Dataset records
▬▬▬▬▬▬▬▬▬▬
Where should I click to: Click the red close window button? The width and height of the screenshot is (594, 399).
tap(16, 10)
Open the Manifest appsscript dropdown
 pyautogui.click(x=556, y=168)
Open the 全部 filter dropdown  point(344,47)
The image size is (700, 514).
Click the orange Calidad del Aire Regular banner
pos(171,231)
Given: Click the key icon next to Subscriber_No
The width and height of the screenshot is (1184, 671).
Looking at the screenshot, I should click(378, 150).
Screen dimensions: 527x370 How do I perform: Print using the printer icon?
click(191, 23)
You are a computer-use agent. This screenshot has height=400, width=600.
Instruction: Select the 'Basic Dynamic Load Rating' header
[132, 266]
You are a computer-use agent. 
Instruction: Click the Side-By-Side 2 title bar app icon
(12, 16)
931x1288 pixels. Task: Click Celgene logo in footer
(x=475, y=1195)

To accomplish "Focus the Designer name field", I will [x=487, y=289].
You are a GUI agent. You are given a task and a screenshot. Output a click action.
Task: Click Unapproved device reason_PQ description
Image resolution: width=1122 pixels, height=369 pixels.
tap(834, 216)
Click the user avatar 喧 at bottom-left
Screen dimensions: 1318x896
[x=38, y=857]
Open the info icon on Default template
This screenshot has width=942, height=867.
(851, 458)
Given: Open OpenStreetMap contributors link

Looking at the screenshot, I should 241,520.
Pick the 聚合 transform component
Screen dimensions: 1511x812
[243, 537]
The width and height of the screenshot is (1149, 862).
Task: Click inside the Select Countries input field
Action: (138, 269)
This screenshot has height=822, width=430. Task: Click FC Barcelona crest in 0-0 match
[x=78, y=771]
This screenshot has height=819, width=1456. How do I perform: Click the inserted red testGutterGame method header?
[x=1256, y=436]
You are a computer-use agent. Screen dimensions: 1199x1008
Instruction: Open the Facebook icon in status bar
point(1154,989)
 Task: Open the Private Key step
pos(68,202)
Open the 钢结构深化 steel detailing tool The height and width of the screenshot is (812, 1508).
▬▬▬▬▬▬▬▬▬▬
Check every line of the data for the word "agent". The response is the count alone.

4